John Harvey Bunzel was an American academic. He served as president of San Jose State University from 1970 to 1978 and was a senior research fellow at the Hoover Institution since 1978. He was formerly a member of the United States Commission on Civil Rights.

==Early life and education==
Bunzel graduated from Kent School in 1942, a AB in political science from Princeton University, an MA in sociology from Columbia University, and a PhD in political science from the University of California, Berkeley. He served in the United States Army 1943–1946.

==Activism at Princeton==
Upon returning from the Army in 1946, Bunzel helped found the Princeton Liberal Union and was its first president. (Note: Subsequent leadership of the Liberal Union (Rafner ’51) commented that the willingness to take on Princeton’s long history of racism was in part due to the age and military experience of students such as Bunzel.) An unaffiliated student organization active from 1946 to 1951, the Liberal Union adopted a platform that embraced several progressive positions but foremost among them was opposition to racial and religious discrimination, a cause which they actively and effectively pursued within Princeton itself. Fulfilling Bunzel's goal, in the fall of 1949 the Liberal Union worked with NAACP president Walter White to send recruitment letters to over 500 historically black high schools (Note: The Daily Princetonian notes the 500 figure; research by a Princeton archivist/researcher notes it as over 2000 high schools.) encouraging students to apply to Princeton, after which three were accepted.

John Bunzel ’46, whose education had been interrupted by his service in World War II, returned to campus in 1946 to finish his final two years of college. He later said his time in the Army had sparked a passion for civil rights. He led Princeton University students who shared Broderick’s commitments to form the Liberal Union in 1946 and served as its president until his graduation in 1948.

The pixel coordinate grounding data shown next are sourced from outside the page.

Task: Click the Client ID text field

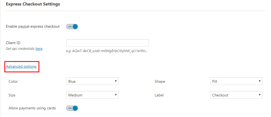Action: coord(107,43)
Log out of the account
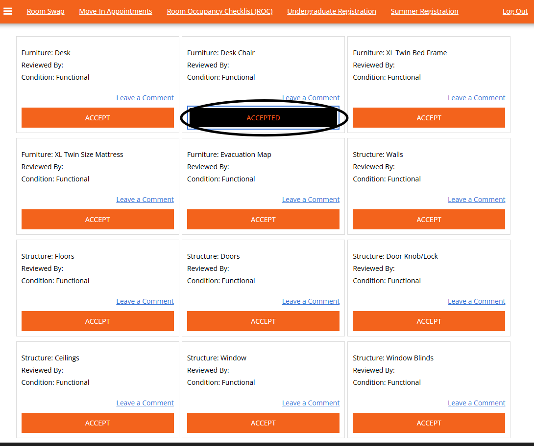The height and width of the screenshot is (446, 534). click(x=515, y=11)
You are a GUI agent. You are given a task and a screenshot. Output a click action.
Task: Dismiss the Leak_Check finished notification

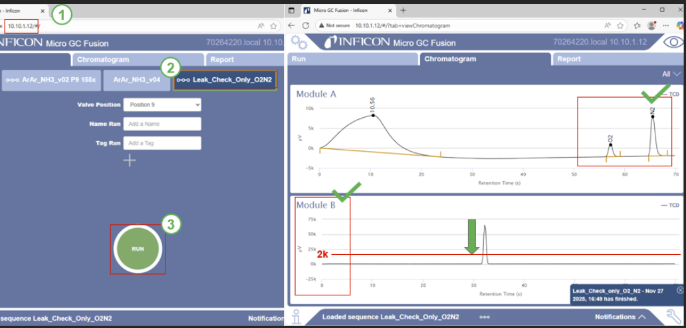click(x=679, y=290)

== San Jose State University Presidency ==
From 1970 to 1978, Bunzel was the president of San Jose State University. During his administration, he appointed a greater number of women to prominent administrative positions than any other California State University. His initiatives included expanding the Moss Landing Marine Laboratories, and opening the Steinbeck Center and Nuclear Science Facility. Additionally, under his leadership, programs in Religious Studies, Jewish Studies, and Women’s Studies were established.